On sort de notre torpeur pour filer à ce jeu d’adresse animé par un drôle de quidam. Affublé d’une veste en velours bordeaux, d’un bob et d’une chemise bien bariolée, il traine visiblement une carrière avortée dans le secteur audiovisuel. Chamboule-tout, fléchettes et pêche aux connards (sic) pour de super cadeaux à gagner, de l’éponge à vaisselle au diadème jusqu’à la baguette magique. L’ivresse fut totale et les participants tout à fait ravis.

Côté son, zéro déception au cours de cet ultime soir où on a frétillé des hanches avec les bordelais de Lord Rectangle avant de plonger dans la techno sombre du duo OrphX. Sur la fin, les festivaliers se rassemblent sur ce même théâtre de verdure avec Nate & Jojo, deux bretonnes qui vont clore ces trois jours, dans une ambiance techno moyen-âgeuse carrément plaisante.

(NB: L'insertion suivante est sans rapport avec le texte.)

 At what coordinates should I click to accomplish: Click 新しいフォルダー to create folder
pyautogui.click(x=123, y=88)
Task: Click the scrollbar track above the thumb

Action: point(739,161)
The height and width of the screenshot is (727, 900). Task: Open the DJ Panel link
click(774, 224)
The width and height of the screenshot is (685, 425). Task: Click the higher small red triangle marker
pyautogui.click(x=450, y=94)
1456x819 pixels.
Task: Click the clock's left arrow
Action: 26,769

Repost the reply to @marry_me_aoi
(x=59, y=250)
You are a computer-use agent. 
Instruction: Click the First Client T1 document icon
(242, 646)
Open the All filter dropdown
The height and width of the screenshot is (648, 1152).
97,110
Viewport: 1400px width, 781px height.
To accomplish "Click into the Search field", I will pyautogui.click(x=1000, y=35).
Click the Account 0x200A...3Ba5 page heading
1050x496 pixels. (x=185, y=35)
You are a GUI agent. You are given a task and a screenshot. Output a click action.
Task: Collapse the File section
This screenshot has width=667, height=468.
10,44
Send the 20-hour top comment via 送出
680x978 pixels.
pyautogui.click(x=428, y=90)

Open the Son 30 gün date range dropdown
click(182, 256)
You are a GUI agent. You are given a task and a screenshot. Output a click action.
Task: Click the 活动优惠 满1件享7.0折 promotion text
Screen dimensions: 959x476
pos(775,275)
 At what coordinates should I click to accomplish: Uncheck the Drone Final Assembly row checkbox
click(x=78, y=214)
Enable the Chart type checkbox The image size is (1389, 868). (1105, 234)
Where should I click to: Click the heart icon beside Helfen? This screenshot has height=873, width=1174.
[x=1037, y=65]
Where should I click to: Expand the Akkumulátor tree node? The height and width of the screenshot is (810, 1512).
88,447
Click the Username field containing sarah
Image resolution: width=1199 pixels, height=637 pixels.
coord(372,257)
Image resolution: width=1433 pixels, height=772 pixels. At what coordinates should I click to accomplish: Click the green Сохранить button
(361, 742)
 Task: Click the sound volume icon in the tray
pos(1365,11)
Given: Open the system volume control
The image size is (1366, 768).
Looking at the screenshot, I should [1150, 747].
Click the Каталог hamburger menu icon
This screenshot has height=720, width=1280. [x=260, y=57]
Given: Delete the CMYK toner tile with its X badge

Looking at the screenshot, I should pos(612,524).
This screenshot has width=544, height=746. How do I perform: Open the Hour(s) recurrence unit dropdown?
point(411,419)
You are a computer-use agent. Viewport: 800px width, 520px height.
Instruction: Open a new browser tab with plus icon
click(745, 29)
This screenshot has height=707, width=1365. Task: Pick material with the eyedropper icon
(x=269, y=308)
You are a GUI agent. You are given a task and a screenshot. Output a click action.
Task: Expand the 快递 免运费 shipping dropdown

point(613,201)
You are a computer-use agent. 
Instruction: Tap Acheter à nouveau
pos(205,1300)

On pointera seulement du doigt les zones d’ombre rarissimes en journée, la grande scène inaccessible jusqu’en fin d’après-midi car véritable four pour les courageux qui s’y risquent. Légèrement frustrant également, les bars qui ferment assez tôt (à 1h). Ce sont vraiment les deux seules zones d’ombre de cet événement qui parvient à être à la fois écoresponsable, solidaire et familial.

Indubitablement, Visions s’érige en véritable cours de récré dans laquelle jouent ensemble petits nouveaux et talents confirmés, tandis que tout ce petit monde venu pour l’occasion baigne dans un amour enfantin qu’il nous tarde de retrouver l’année prochaine.